Every line of the records counts; transcribe each one exactly.

Stored data entries
_ _ _ _
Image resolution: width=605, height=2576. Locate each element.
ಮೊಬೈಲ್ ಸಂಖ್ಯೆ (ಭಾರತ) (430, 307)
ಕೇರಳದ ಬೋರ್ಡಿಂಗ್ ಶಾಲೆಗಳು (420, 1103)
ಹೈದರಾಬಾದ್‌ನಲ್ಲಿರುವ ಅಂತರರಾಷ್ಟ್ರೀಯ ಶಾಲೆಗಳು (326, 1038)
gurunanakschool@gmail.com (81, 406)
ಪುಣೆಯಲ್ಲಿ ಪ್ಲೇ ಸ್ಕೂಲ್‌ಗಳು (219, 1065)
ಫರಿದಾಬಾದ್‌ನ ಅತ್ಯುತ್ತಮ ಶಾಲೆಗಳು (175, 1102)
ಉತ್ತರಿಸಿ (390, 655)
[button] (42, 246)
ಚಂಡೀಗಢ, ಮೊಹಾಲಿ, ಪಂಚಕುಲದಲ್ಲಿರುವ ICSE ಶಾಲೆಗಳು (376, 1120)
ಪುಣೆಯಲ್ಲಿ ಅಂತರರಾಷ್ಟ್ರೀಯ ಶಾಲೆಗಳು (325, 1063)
_ _ _ _
● ANSWER TO THE PROBLEM
Image resolution: width=605, height=2576. Locate each element.
ಮೊಬೈಲ್ ಸಂಖ್ಯೆ (ಭಾರತ) (430, 307)
ಕೇರಳದ ಬೋರ್ಡಿಂಗ್ ಶಾಲೆಗಳು (420, 1103)
ಹೈದರಾಬಾದ್‌ನಲ್ಲಿರುವ ಅಂತರರಾಷ್ಟ್ರೀಯ ಶಾಲೆಗಳು (326, 1038)
gurunanakschool@gmail.com (81, 406)
ಪುಣೆಯಲ್ಲಿ ಪ್ಲೇ ಸ್ಕೂಲ್‌ಗಳು (219, 1065)
ಫರಿದಾಬಾದ್‌ನ ಅತ್ಯುತ್ತಮ ಶಾಲೆಗಳು (175, 1102)
ಉತ್ತರಿಸಿ (390, 655)
[button] (42, 246)
ಚಂಡೀಗಢ, ಮೊಹಾಲಿ, ಪಂಚಕುಲದಲ್ಲಿರುವ ICSE ಶಾಲೆಗಳು (376, 1120)
ಪುಣೆಯಲ್ಲಿ ಅಂತರರಾಷ್ಟ್ರೀಯ ಶಾಲೆಗಳು (325, 1063)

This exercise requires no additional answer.